• [What to produce] Swap each "sidebar" for "side panel" in all the records below, and write the records out again with nothing else changed.

==========

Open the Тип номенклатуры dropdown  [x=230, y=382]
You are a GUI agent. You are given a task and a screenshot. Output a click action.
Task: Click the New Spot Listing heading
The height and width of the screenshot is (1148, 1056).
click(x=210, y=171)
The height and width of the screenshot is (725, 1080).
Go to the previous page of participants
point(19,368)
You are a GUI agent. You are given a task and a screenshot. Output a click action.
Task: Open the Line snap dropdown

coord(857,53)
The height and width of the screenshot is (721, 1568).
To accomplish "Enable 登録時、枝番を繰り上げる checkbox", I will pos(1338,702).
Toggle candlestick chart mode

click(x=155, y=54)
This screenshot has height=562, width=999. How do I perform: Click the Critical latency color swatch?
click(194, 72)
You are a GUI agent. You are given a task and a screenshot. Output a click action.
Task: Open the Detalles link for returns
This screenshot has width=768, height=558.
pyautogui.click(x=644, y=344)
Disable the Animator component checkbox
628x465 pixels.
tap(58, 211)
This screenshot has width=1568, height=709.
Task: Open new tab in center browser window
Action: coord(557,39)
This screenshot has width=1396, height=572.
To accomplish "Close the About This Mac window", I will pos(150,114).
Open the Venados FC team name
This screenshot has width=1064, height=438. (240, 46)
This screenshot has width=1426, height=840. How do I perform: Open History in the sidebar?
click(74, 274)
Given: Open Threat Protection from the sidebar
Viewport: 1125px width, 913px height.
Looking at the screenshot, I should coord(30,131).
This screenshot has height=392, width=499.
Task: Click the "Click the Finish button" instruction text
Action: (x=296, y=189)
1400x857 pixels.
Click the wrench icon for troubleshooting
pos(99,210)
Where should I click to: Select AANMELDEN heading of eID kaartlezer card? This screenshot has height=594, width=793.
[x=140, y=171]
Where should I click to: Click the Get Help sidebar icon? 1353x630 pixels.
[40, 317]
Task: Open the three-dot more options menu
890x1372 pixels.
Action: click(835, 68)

==========

• [Solution to this problem]
Open the Тип номенклатуры dropdown  [x=230, y=382]
You are a GUI agent. You are given a task and a screenshot. Output a click action.
Task: Click the New Spot Listing heading
The height and width of the screenshot is (1148, 1056).
click(x=210, y=171)
The height and width of the screenshot is (725, 1080).
Go to the previous page of participants
point(19,368)
You are a GUI agent. You are given a task and a screenshot. Output a click action.
Task: Open the Line snap dropdown

coord(857,53)
The height and width of the screenshot is (721, 1568).
To accomplish "Enable 登録時、枝番を繰り上げる checkbox", I will pos(1338,702).
Toggle candlestick chart mode

click(x=155, y=54)
This screenshot has height=562, width=999. How do I perform: Click the Critical latency color swatch?
click(194, 72)
You are a GUI agent. You are given a task and a screenshot. Output a click action.
Task: Open the Detalles link for returns
This screenshot has width=768, height=558.
pyautogui.click(x=644, y=344)
Disable the Animator component checkbox
628x465 pixels.
tap(58, 211)
This screenshot has width=1568, height=709.
Task: Open new tab in center browser window
Action: coord(557,39)
This screenshot has width=1396, height=572.
To accomplish "Close the About This Mac window", I will pos(150,114).
Open the Venados FC team name
This screenshot has width=1064, height=438. (240, 46)
This screenshot has width=1426, height=840. How do I perform: Open History in the side panel?
click(74, 274)
Given: Open Threat Protection from the side panel
Viewport: 1125px width, 913px height.
Looking at the screenshot, I should coord(30,131).
This screenshot has height=392, width=499.
Task: Click the "Click the Finish button" instruction text
Action: (x=296, y=189)
1400x857 pixels.
Click the wrench icon for troubleshooting
pos(99,210)
Where should I click to: Select AANMELDEN heading of eID kaartlezer card? This screenshot has height=594, width=793.
[x=140, y=171]
Where should I click to: Click the Get Help side panel icon? 1353x630 pixels.
[40, 317]
Task: Open the three-dot more options menu
890x1372 pixels.
Action: click(835, 68)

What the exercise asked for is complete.